The fund could be used to support countries in the event of crises, its returns could be used to fund investments in infrastructure, and its assets could serve to back a regional currency from Mexico to Patagonia, he added.
Rather than booking transactions in U.S. dollars, the countries in the region could use a transaction unit backed by such a fund. “That’s the first step to later have a currency, the latino,” said Correa.
Correa, the 44-year-old economist who studied in Belgium and the U.S., has been one of the most vocal supporters of a unified Latin American or South American currency.
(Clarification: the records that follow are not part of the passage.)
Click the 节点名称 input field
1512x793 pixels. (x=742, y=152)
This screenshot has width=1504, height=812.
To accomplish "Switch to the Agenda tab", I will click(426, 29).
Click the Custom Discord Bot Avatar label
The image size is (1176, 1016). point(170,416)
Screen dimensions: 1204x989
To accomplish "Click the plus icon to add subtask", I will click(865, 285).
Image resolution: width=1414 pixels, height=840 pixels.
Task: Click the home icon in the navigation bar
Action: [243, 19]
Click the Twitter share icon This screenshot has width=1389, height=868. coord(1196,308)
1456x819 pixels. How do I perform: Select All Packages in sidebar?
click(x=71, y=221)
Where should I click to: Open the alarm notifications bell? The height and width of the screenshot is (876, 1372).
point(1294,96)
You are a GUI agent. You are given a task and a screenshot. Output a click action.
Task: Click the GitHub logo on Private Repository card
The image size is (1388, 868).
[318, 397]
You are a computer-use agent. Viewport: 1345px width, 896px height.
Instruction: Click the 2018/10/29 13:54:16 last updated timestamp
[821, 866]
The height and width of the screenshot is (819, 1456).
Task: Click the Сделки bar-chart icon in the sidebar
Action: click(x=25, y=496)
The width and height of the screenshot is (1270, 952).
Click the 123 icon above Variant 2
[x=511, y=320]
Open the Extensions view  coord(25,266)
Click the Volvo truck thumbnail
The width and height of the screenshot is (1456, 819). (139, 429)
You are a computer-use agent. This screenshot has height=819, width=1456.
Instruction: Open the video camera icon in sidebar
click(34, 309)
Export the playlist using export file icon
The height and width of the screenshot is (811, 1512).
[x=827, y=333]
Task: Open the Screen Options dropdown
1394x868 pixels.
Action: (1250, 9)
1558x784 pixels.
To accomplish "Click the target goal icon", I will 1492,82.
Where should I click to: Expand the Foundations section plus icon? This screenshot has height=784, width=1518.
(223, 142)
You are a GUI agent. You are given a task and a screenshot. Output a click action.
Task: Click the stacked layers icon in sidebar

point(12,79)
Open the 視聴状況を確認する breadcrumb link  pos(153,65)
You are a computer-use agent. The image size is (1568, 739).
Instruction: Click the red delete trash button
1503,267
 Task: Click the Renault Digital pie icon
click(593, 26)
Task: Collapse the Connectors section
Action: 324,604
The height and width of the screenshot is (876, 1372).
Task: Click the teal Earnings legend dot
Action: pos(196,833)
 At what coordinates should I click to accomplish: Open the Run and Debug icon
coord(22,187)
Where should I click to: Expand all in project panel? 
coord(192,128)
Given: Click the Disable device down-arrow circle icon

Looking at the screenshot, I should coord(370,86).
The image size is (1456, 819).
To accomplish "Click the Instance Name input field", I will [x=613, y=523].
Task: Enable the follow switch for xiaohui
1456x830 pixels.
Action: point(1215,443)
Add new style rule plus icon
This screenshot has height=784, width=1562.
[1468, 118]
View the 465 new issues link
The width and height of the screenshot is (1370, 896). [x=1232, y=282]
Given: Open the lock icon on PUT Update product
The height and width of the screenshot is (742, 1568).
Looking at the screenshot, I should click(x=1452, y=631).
I can’t work out whether this counts as devolution of sovereign currency or evolution. On the one hand it marks the evolution of sovereignty into higher levels of aggregation and representation; on the other, Big Trades are ever-more likely, “going forward”, to involve multiple potential currency bases – devolution – rather than just the US dollar.
I consider both moves to be good ones: the predominance of the US dollar in international transactions – oil, weapons, aid – confers upon the US (and, prior to them, the British) a political predominance that may or may not be either deserving or desired. For the US, specifically, this predominance keeps their currency over-valued, making the risk of precisely what is happening at the moment a carried one through time.
I look forward to seeing, for example, this comparison of the S&P internationally being repeated in a year, once people are done fleeing Wall Street for Emerging and Other Markets.
Meanwhile, as such moves as these pick up both speed, sincerity and credibility (since a lot of this can be laughed off as anti-IMF posturing – although I don’t believe it should), we will probably observe the slow re-valuation (in our own minds, as well as on our exchanges) of the US dollar, the slow boost to the Euro and the Yen (since people need somewhere to go, while we wait for these regional currencies to present themselves), and who knows? Possibly some mature regional co-operation in other parts of the world, as a reaction.